Adrenochrome Junkie said:


> The Atlantic is a Lesbian/feminist news site.
> 
> You’re taking opinions from Feminazis.
> 
> That’s how low your testosterone is.


I’m not intimated or threatened by women. Makes my level higher than yours snowflake. Article written by David. A lesbian if there ever was, I guess.


----------



## Adrenochrome Junkie (Aug 30, 2021)

easyt65 said:


> You and the Atlantic just lost all credibility.


You held them credible?


----------



## Adrenochrome Junkie (Aug 30, 2021)

citygator said:


> I’m not intimated or threatened by women. Makes my level higher than yours snowflake.


You have the same opinions as them. You have the mind of a feminist. And you’re a dude. 

Low testosterone…


----------



## easyt65 (Aug 30, 2021)

Adrenochrome Junkie said:


> You held them credible?


No...never considered them anything at all.


----------



## Care4all (Aug 30, 2021)

Calypso Jones said:


> I give him credit...for destroying our reputation around the world.

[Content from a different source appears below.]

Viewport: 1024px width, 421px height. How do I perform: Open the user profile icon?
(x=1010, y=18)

It was already destroyed by president Trump..... Surely you know this....?

This Joe messed up thing on Afghanistan exit, just means it'll take Biden a little longer to try to build our reputation back from the abyss it was already in from 4 years of Trump....


----------



## SassyIrishLass (Aug 30, 2021)

citygator said:


> I’m not intimated or threatened by women. Makes my level higher than yours snowflake. Article written by David. A lesbian if there ever was, I guess.

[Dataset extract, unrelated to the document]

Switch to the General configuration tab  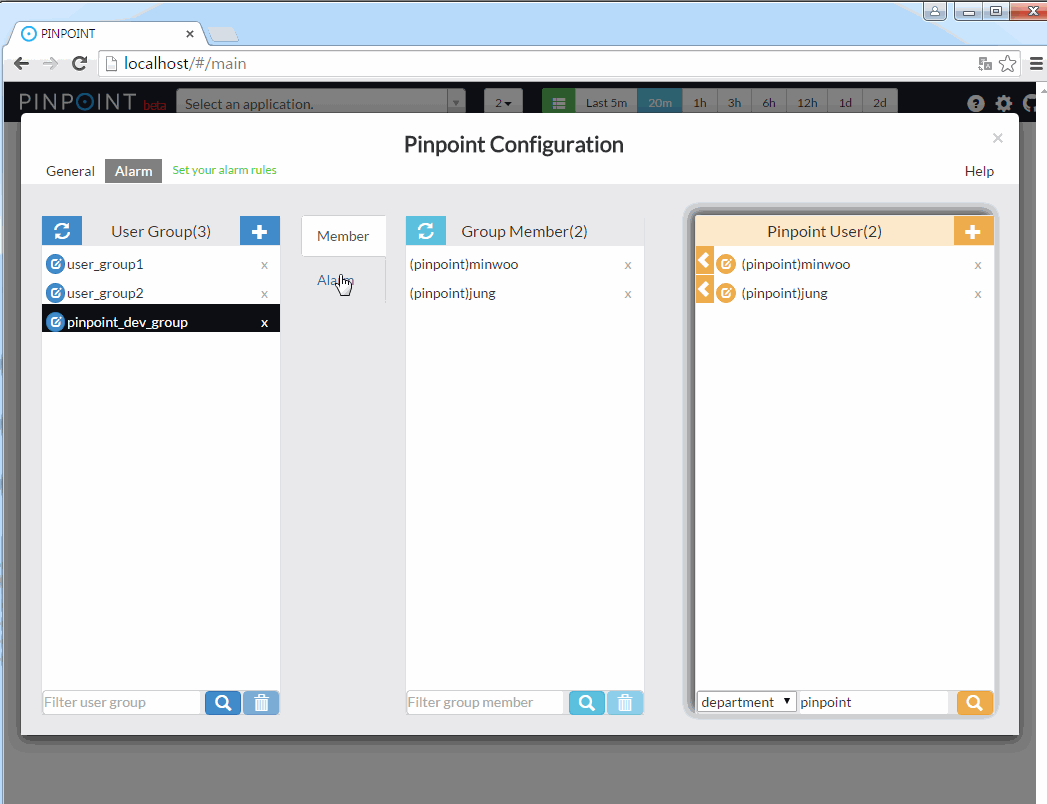pos(70,171)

You probably identify as one 

The only thing Pedo Joe deserves is ridicule and disgust


----------



## easyt65 (Aug 30, 2021)

Care4all said:


> It was already destroyed by president Trump..... Surely you know this....?
> 
> This Joe messed up thing on Afghanistan exit, just means it'll take Biden a little longer to try to build our reputation back from the abyss it was already in from 4 years of Trump....

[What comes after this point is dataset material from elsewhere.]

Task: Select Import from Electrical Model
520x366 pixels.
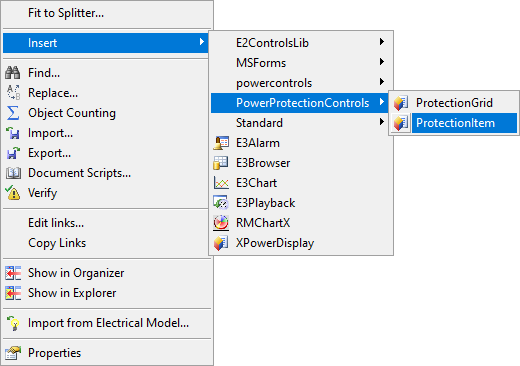Action: point(107,323)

Our allies have already said they will not support ANY Biden endeavor....he has DESTROYED our alliances, destroyed his credibility, and abandoned Americans to vicious terrorists...

NOTHING he ever says again is worth believing.  From his campaign bullshit to his promise not to leave Americans behind, Biden has proven himself to be without credibility - ZERO!

Your delusion regarding Trump only shows you are just as f*ed up in the head as Biden.


----------



## AZrailwhale (Aug 30, 2021)

Persuader said:


> What a load of hogwash; and it convieniently leaves out mentioning all those left behind.
> 
> Biden is a disaster that even the lame stream now knows.


Plus the fact that for eight of the years of American involvement BIDEN WAS VICE PRESIDENT OF THE UNITED STATES and a senator for eleven of the remaining years. He has been president for that twentieth year.  If it's any one person's mess, it's Biden's.


----------



## citygator (Aug 30, 2021)

Adrenochrome Junkie said:


> You have the same opinions as them. You have the mind of a feminist. And you’re a dude.
> 
> Low testosterone…


Only one of us is married to a cutie. Say “hi” to your right hand for me.


----------



## progressive hunter (Aug 30, 2021)

citygator said:


> Only one of us is married to a cutie. Say “hi” to your right hand for me.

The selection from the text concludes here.